We were all at the beach house that Labor Day, and while we were there, Henry finally persuaded me to go with him on one of his missions of mercy, this time to the mountains of central Mexico.

“It’s not close to anywhere,” he said. “It’s a terribly poor and backward region, and for years the only health care has been a bankrupt government clinic in a town fifty miles away, with only a burro path connecting the two, and that covered by rock slides and cave-ins half the year. But there’s a new road now, just opened, and it puts the village within range of a bigger national highway that leads to several larger towns. A Dr. Mendoza has established a little hospital there, or hopes to, and found a couple of nurses and some funding for equipment. He got in touch with our folks in Washington, and asked for help from whoever could come. I was up, so said I’d be there. Now that there’s some access to other, more populated areas, a setup on the order of Outreach—not nearly so sophisticated, of course, but a start—would be salvation for the village. Anny, please come. I can’t pay you, but I can guarantee you a clean bed and three squares a day, and all the backup I can give you. There’ll be some other docs there; I don’t know who, or what their specialties are. But we’ll have company, and you might enjoy the native people. I always have. There’s an interpreter along, too. How about it? You like burritos?”

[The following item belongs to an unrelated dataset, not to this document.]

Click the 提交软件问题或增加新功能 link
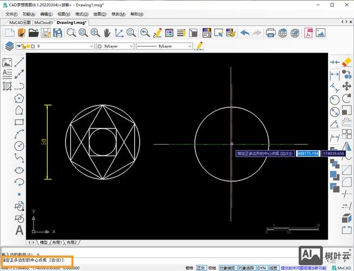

I thought of my last board meeting, which had been consumed entirely by a discussion of our PR effort to acquire gifts and services. I had nearly drifted into sleep during the excruciating minutiae of our current fund-raising confection, a dinner dance at the Kiawah Island home of a board member who had just redecorated and built a large pavilion out over the dunes, facing the sea. The gala’s working title was the “Outreach Beach Ball.”

“I have some vacation time coming,” I said to Henry. “I think I’ll go. I’m being Kiawahed to death right now.”

Only then did I look at Lewis, questioningly.

“I love burritos,” he said. “You got space for an old bone man?”

Henry laughed and hugged me and pounded Lewis on the bicep.

“Did you know that the mountains of Mexico have more poisonous scorpions than any other region in the world?” Fairlie said, swirling wine around in her glass. She was smiling, though. Through some alchemy, she and I had become friends, to the point where we could tease each other without wondering if there was a barb embedded.

“No wonder they need doctors,” I said. “Why don’t you come, Fairlie? I could use somebody to go to the ladies’ room with.”

“They got no ladies’ rooms,” Fairlie said, grinning. “Besides, what would I do? Teach them to dance?”

We all laughed, and Camilla smiled at me.

“Good for you, Anny,” she said. “I’ve always worried about Henry on these little sorties. I keep thinking he might run off with a fiery señorita or something, and we’ll never see him again. You can keep watch.”

“He’s already got a fiery señorita,” Fairlie said, baring her teeth ferociously at Camilla, who laughed outright.

“So he does,” she said.

That evening, just after sunset, I walked down the beach with only Gladys for company. The day had been blisteringly hot, but there was fog coming in over the dunes from the waterway, which meant, I knew, a change of weather. All of a sudden the empty beach and the warm water swirling around my ankles felt poignant, elegiac. This summer was ending. It made me sad.